Infallible, the FDA is not; witness the current Aduhelm debacle. So far, CMS has not announced a coverage decision for Aduhelm. Many physicians and medical organizations have announced that they have no plan to prescribe the agent, which may or may not have slight effects on a biomarker and none on brain function.
Mainstream medicine has gotten plenty of things very wrong historically, even in the 20th and 21st centuries. Sometimes non-MD mavericks are essential in noting where some of the failures may lie and in pointing to a different direction. I like to think that I have played on all sides of this serious circus over the decades.
Publications on topics such as these represent maverick opportunities:
· Cancer as a metabolic (not gene-based) disease, by biology professor Thomas Seyfried
· Registry-based virtual trials to screen for therapies, by podiatrist Al Musella
· Topical hydrogen peroxide for premalignant lesions, by oncology journalist Ron Piana
· Physicist Gary Taubes and the case against sugar
· My own fingernail surgery for seborrheic keratoses
· Dr Bill Bestermann on coronary artery calcium scores way back in 2007
· Remarkable results in well-performed n-of-1 clinical trials
· Entrepreneur Marty Tenenbaum, PhD, as a long-term metastatic melanoma survivor and an outlier in a "failed" early clinical trial of immunotherapy
Individual clinical observations must be considered anecdotes and the results not generalized until they can be validated in some way.

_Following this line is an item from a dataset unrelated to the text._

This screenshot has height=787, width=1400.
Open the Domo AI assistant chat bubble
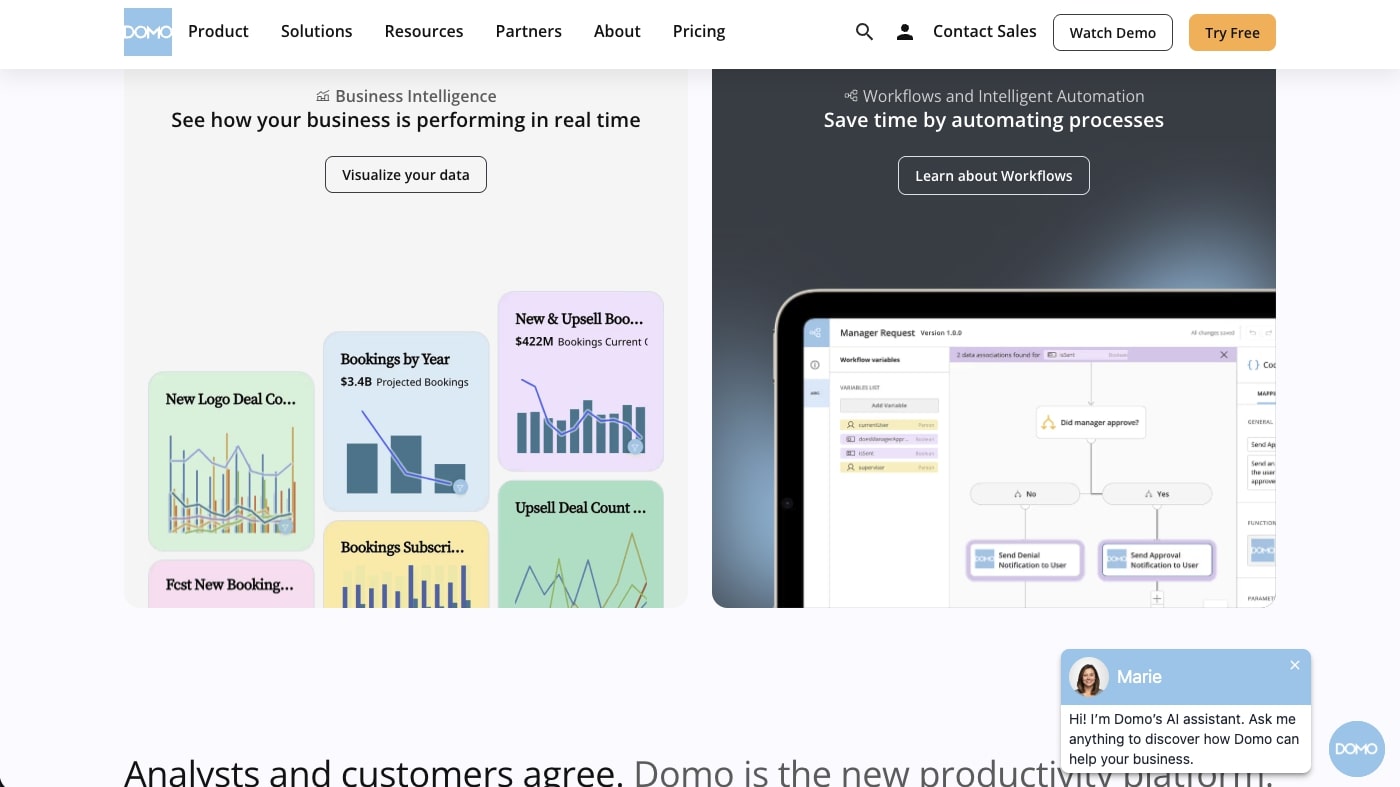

I gag at hearing the word "ivermectin," the poster-child drug of the physician who had "a case" and erroneously projected it to be generalizable by extrapolation bias.
Make no mistake, there are legions of physician-kooks out there; just read some of the physician comments on Medscape to find an abundance, even a plethora, of physicians who would "not recognize good science if it punched them in the mouth" (to plagiarize Mike Tyson).
Beware of the true loonies, the politics-over-science bunch, the word-of-mouth rumors made ubiquitous by some active users of social media; the folks who recognize that an untruth, or better yet a half-truth, no matter how egregious and provably false, if repeated often enough in enough places by enough sources for a long enough period of time will come to be known as "true" by some, even by many. Members of the healing professions are not immune to the gaslighting phenomenon.
That's my opinion. I'm Dr George Lundberg, at large at Medscape.
George, the key issue is how the “gold standard clinical validations” are handled. It has been very clearly demonstrated, even these “gold standard randomized controlled” trials lack transparency, and replicable reproducible results. Cherry-picking data to fit preordained narratives is the norm rather than the exception. This is why we have found overwhelming majority (~90%) of peer reviewed publications are flawed, severely biased, outright fraudulent, and untrustworthy. There is a fundamental need to reform how people use data with integrity, objectivity, without corrupt industry standard “pay to play” practices which have destroyed the credibility of the American Medical Industrial Complex and it’s academic “key opinion leaders” sitting in the Ivory Tower. We need a new system of “zero trusted” data infrastructure to ensure that the data handlers are honest, objective, inclusive of dissenting views, counter-narratives, acting with full transparency and accountability. Otherwise, the celebrity endorsed, expert-opinion based, and the reactionary unaccountable late-stage-sickness-seeking, high costs-imaging-testing/hospital-admissions/procedures/devicese/profit-driven legacy 19th Century Medicine is unaviodably on its death bed. We must restore peoples faith and trust again in the process of medicine and how we do science in medicine. We must establish a patient-centric, trustworthy "100% evidence-based practice of cost-conscious responsible early detection, early warning, proactive accountable primary and secondary preventive medicine for the future generations for the sake of our own legacy.